THE PROBLEM = Extract each line holding the word "will" from the entries.

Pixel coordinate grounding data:
• • • •

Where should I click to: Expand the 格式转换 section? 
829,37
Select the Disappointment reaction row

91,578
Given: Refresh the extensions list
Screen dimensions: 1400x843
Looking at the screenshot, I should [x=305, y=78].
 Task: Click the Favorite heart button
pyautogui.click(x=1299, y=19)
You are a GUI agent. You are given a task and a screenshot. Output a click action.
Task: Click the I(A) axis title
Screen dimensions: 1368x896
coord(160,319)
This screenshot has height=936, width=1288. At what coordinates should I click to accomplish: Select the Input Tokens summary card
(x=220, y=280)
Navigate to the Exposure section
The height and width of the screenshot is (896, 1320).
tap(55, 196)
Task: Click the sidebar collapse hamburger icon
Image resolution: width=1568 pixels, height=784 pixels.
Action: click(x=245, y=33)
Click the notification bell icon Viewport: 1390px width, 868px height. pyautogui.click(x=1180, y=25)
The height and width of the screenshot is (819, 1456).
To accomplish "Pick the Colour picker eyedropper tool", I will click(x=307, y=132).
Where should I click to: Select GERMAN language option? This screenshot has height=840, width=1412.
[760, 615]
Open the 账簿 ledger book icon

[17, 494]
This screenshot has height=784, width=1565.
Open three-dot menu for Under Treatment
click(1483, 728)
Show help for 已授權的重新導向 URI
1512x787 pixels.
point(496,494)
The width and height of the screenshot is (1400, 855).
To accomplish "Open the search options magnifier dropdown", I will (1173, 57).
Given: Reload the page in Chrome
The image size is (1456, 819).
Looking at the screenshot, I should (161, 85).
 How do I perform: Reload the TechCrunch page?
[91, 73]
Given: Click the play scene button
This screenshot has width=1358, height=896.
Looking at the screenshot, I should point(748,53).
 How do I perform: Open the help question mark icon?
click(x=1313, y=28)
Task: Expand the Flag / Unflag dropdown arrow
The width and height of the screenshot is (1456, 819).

• • • •

SOLUTION FOR THIS PROBLEM =
To accomplish "Pick the Colour picker eyedropper tool", I will click(x=307, y=132).
To accomplish "Open the search options magnifier dropdown", I will (1173, 57).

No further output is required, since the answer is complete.